After testing positive for COVID-19 through a take-home rapid antigen test, Matt Cassola followed the instructions and filled out an online form to report his test result to Vancouver Coastal Health. But he was “shocked” to discover that the result would not be included in B.C.’s daily case count.
“They told me that the form I filled out was only for contact tracing and was not for the daily numbers. They also informed me that there was no point getting a PCR test as the rapid test was enough,” said Cassola, 35.
On Monday, B.C. reported that 6,288 news cases of COVID-19 were confirmed over a three-day period, starting on Christmas Eve. Cassola’s positive result was not included in that total.
A group of independent scientists are concerned that not including results from rapid antigen tests could prevent authorities from understanding the scope of the pandemic and how to manage it.
Jens von Bergmann, a data analyst and member of the COVID-19 modelling group, said he supports the online survey to report positive rapid test results but he’s concerned those reports will not be shared publicly.
“The results of the rapid tests are not reported, at least not publicly. So there is uncertainty about the size of this,” von Bergmann said. “Given these uncertainties, if cases don’t rise as much, is it because of the restrictions or is it because we have maxed out on testing capacity and reporting? We do not have much margin for error. It could be that the current restrictions are enough but if not, that could have very dire consequences.”
The Ministry of Health confirmed it is planning a province-wide online reporting system for positive rapid test results but it does not report the results of rapid tests. In a written statement, it said it would monitor the pandemic based on its PCR testing and epidemiologically-linked cases.
It did not say whether it will make the rapid test results public and downplayed the under-reporting of those results.

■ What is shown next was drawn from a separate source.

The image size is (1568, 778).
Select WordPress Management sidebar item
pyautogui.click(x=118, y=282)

“The more important measure is average case rates over time that we will continue to follow. We have always known that our surveillance does not capture every case. That is why we have several streams of surveillance, and we will be focusing more on surveillance for severe illness, looking at hospitalization and ICU rates and deaths,” the unattributed statement said.
Vancouver Coastal Health’s online survey asks nine questions, ranging from whether the person has HIV, cancer or is taking immune suppressing medication to questions about where the person has been, including care homes, hospitals, correctional facilities, Indigenous communities, group homes and shelters.

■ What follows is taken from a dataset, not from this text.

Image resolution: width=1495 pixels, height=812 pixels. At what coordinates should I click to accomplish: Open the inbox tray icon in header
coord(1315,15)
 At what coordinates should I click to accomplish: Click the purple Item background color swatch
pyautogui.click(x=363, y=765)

On Friday, Dr. Bonnie Henry, the provincial health officer, said rapid tests are being used because the number of people seeking COVID-19 tests has exceeded the province’s ability to test them.

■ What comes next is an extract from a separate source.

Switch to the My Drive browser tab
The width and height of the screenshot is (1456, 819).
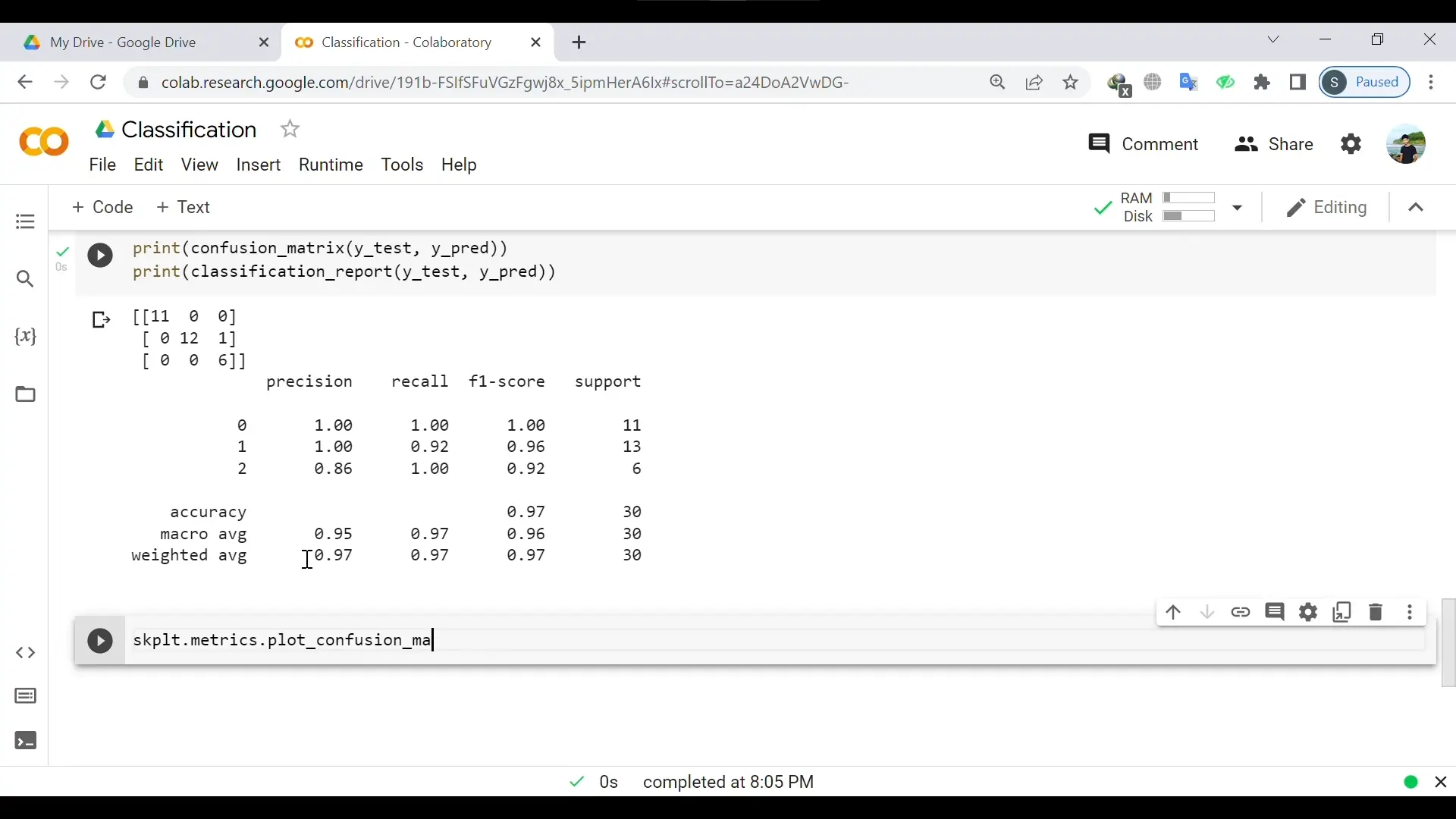coord(125,42)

“We did over 20,000 PCR tests (on Thursday),” she said. “That is the capacity that we have in terms of machines, in terms of people in this province. You can’t create people to work in a lab out of nowhere and part of our rapid testing strategy has been to supplement that. And now we’re using that, particularly in our testing centres, for people who are at lower risk of having more severe illness.”
The B.C. COVID-19 modelling group has predicted the province could reach 10,000 new cases a day by the end of next week.
Damian Contandriopoulos, a member of the modelling group and the former Applied Public Health Chair at the Canadian Institutes of Health Research, suspects the demand on testing centres has already resulted in inaccurate case counts.
“The only way to get a test (in the Island Health region) is to call the provincial line and they might call you back, but for the past week, they have not been calling back anyone I know,” said Contandriopoulos. “So they are at least a week behind and what that means is the numbers we are seeing, even though they are super-scary, they are an undercount.”
Cassola, who contracted COVID-19 through his hockey team, has discovered that having a rapid antigen test is a barrier to future travel.
“If I wanted to travel, you either need to show proof of a negative COVID test or a positive COVID test (at least 14 days and no more than 180 days before departure) to cross the border. They (Vancouver Coastal Health) told me that if I wanted to do that, I would have to go to an independent lab to get a positive PCR test then I might be able to have my doctor add it to my health record,” he said. “I got a private PCR test which was positive and asked the private clinic if they reported the results to B.C. Health. Since the company was based out of the United States, it was not reported to the local authorities.”
Cassola concluded his experience with rapid testing has not been particularly helpful.
“At the end of the day, when you get a positive COVID rapid test, no contact tracing was done, no report was done and they told me not to get a PCR test. I was shocked to find out that there was no reporting done for the rapid test results and for the private clinics that do PCR tests,” he said.